On aimerait voir la 4C enrouler davantage, se déhancher, donner plus de fil à retordre à la limite. Elle se contente de passer vite partout en distillant la dose de sensations fortes suffisante pour en redemander, encore et encore. La direction purement mécanique manque de clarté en ligne droite mais offre un ressenti excellent en courbe et une lecture parfaite de la route. Les ingénieurs d’Alfa Romeo se plaisent à dire que 90 % des virages peuvent être négociés sans bouger les mains du volant. Ce n’est sans doute pas faux et cela donne son sens à la greffe des palettes derrière le volant plutôt que sur la colonne de direction.

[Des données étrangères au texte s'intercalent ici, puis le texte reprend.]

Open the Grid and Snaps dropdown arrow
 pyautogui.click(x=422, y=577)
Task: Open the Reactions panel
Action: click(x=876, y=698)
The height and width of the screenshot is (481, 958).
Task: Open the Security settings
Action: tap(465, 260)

Le freinage, dépourvu d’assistance mais doté d’un ABS, est une pure merveille, tant au niveau de l’effort réclamé à la pédale que de l’efficacité et de l’endurance.
SUR LA PISTE
En théorie, la 4C a tout de la petite pistarde idéale. Dans la pratique, elle va vite mais laisse comme un goût de trop peu, le sentiment que le potentiel de l’auto n’est pas pleinement exploité. Cela tient essentiellement à un typage route qui se traduit par une prise de roulis excessive et des mouvements de caisse parasites. L’auto plonge, se cabre, se dandine dans des proportions étonnantes pour un engin au ras du sol. Figée à basse et moyenne vitesses, la poupe peut décrocher et raccrocher brutalement sur de gros appuis. Ces coups de raquette imposent de bons réflexes pour ne pas se retrouver en marche arrière. La Lotus Exige S V6 souffre d’origine du même problème.
Il faut aussi composer avec l’absence d’un vrai autobloquant qui permettrait de mieux contrôler l’auto à la limite. Une fois ces paramètres intégrés, j’arrive à rester propre et à signer un chrono remarquable sur notre piste de référence. L’Italienne fait jeu égal avec une M3 Pack Competition, prend deux dixièmes au Boxster S et plus d’une seconde à l’Elise S. On est très loin, en revanche, des bêtes de course que sont la KTM X-Bow ou la Caterham R300. Notez que la 4C est équipée d’un contrôle de trajectoire qui autorise de petites dérives en mode Sport et vous laisse la main en Race avant de vous la reprendre à l’extrême limite. Pas très pur et dur, ça ?
Le freinage, lui, est irréprochable, puissant et très facile à doser. Sans aucun doute l’un des atouts majeurs de la 4C sur circuit, avec ses voies extra-larges et son poids plume. La boîte à double embrayage, demeure très perfectible sur circuit, notamment au rétrogradage où elle manque cruellement de réactivité.